Revealing the functionality of hidden filtering algorithms is a challenging process. In their work Auditing Algorithms: Research Methods for Detecting Discrimination on Internet Platforms, Christian Sandvig et al. propose multiple research methods for auditing online algorithms. These methods include auditing the algorithm’s code, surveying users of a specific online platform, scraping data, using sockpuppets, or crowdsourcing. Every proposed technique faces a specific set of challenges between ethical challenges, legal challenges, and/or insufficient data or knowledge. This work analyses closely every technique and the challenges it faces, which inspires a lot of research in this area.
A few general takeaways from the work presented by Christian Sandvig et al. are:
- As mentioned in the paper, it is hard to generalize the results of an audit without being subjective to a specific platform. These subjective audit studies could give advantages to some competitors of the studied platform unless there is a regulation that ensures fairness in studies across different platforms providing the same service.
- There are a lot of legal restrictions to performing such studies. Whether workarounds are considered ethical or not depends on the importance of the results and the right of the wide base of users to know what happens behind the scene.
- Combining two or more techniques from those mentioned in the paper could lead to more beneficial results, such as combining crowdsourcing with sockpuppet accounts to design more controlled experiments. Or if possible, combining the code auditing with crowdsourcing could help in reverse-engineering the parts that are not clear.
- Finally, algorithm auditing is becoming highly important and it is necessary to open the way and relax some conditions that allow for more efficient auditing to ensure transparency of different online platforms.
One of the valuable algorithm audit studies is the one performed by Aniko Hannak et al. , presented in their work Measuring Personalization of Web Search. This work presents a well-designed study that analyses how Google search engine personalizes search results. The beauty of this work lies in the interpretability of their experimental setup and their results, as well as the generality of their approach. This work studies the factors that contribute to the personalization of Google search results. They analyzed the similarity between search results for queries made at the same time using the same keywords and studied the effect of multiple factors such as geolocation, demographics, search history, and browsing history. They quantified the personalization for these different factors as well as for different search categories.

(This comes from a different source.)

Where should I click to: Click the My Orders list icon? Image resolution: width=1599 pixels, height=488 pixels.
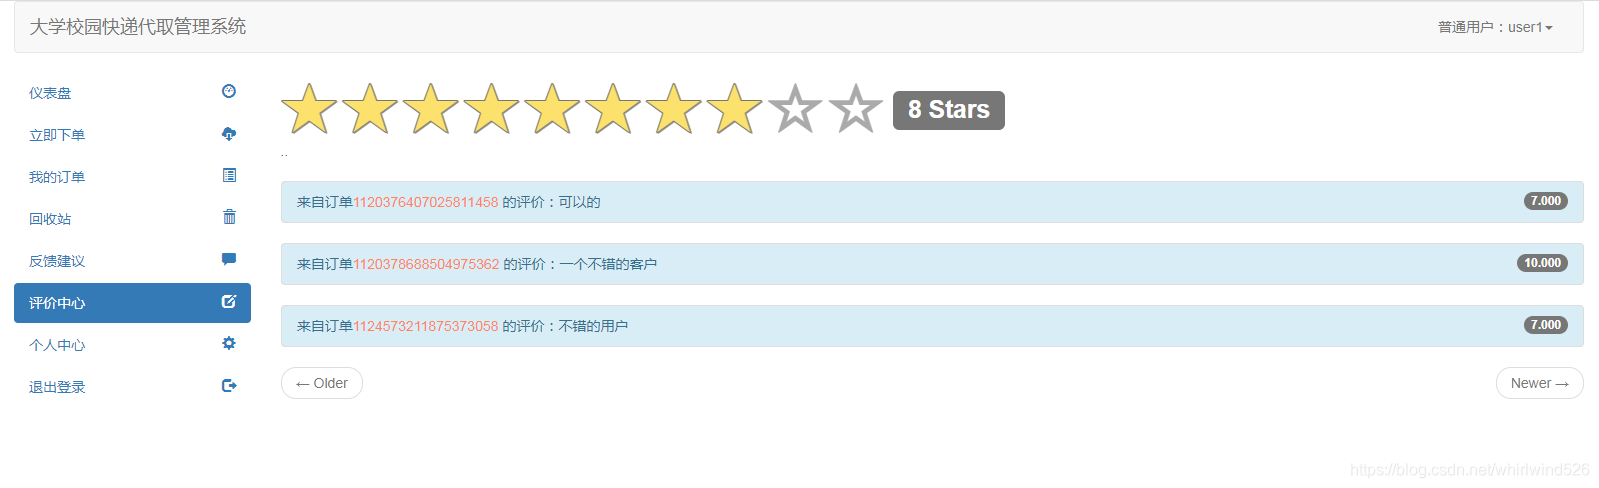point(229,176)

Some of the takeaways from this work could be:
- This work serves as a first step towards building a methodology that measures web search personalization quantitatively. Although there could be more parameters and conditions to look at, the method presented by this work is a guiding step.

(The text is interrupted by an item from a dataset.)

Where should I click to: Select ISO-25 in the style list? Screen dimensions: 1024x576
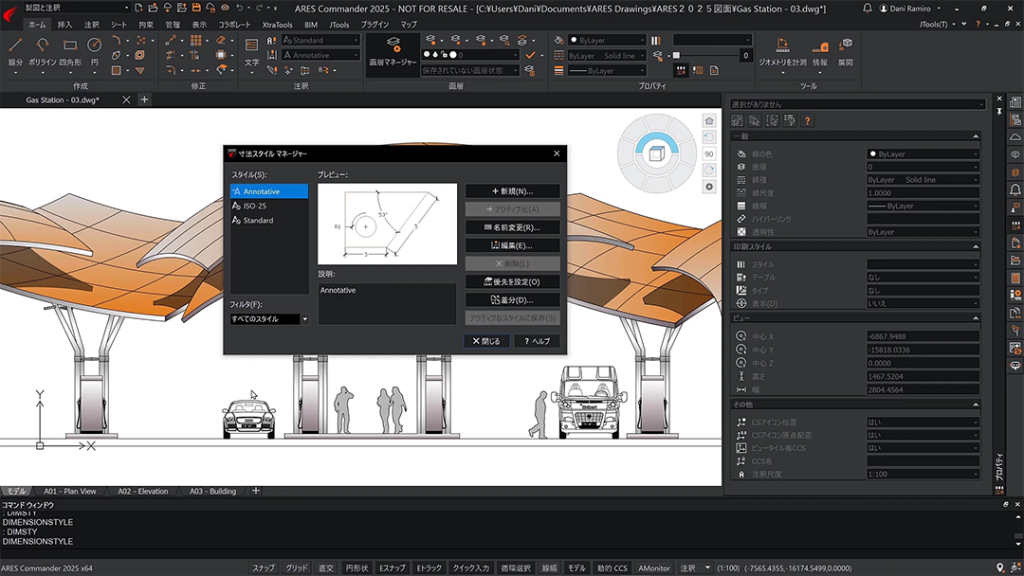(x=255, y=206)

- The generality of their approach backs the previous point. their method could be applied to different online platforms to reveal initial traits about hidden ranking algorithms such as searching for products on e-commerce websites or displaying news in a newsfeed.

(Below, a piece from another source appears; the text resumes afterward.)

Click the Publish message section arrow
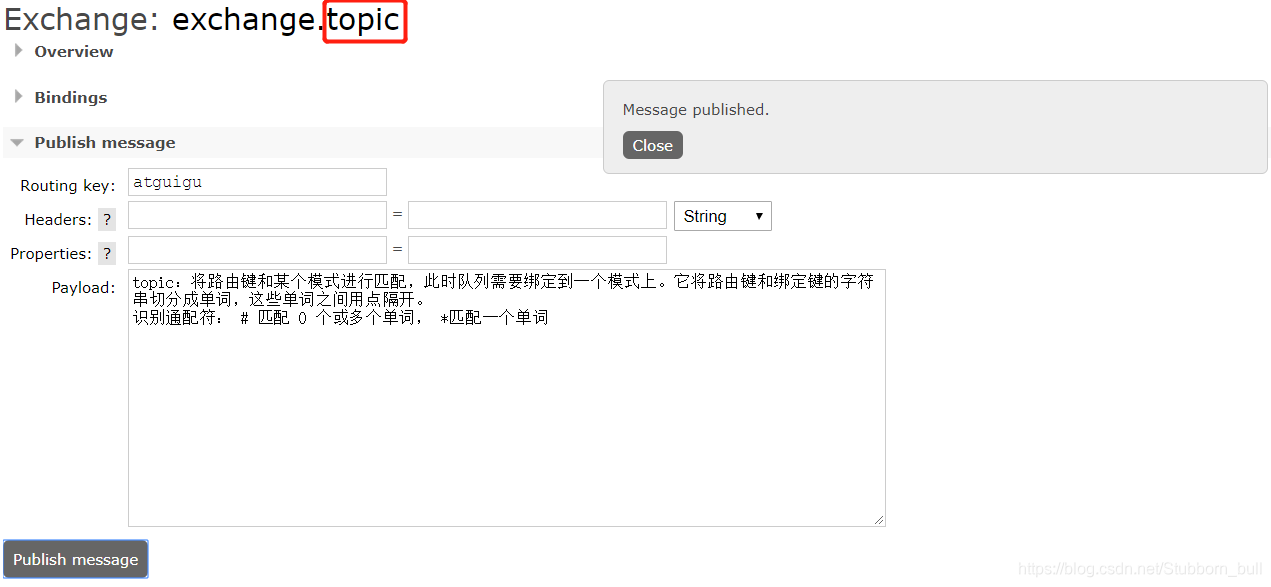 [16, 141]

- As they mention, their findings reflect the most obvious factors that drive personalization algorithms. Starting from their work, a deeper analysis could be done to reveal other hidden traits that may carry any sort of discrimination or limit the exposure to some information.
As we mentioned at the beginning, there could be various benefits from a personalization algorithm, however, auditing these algorithms is necessary to ensure that there are no undesirable effects that could result from using them.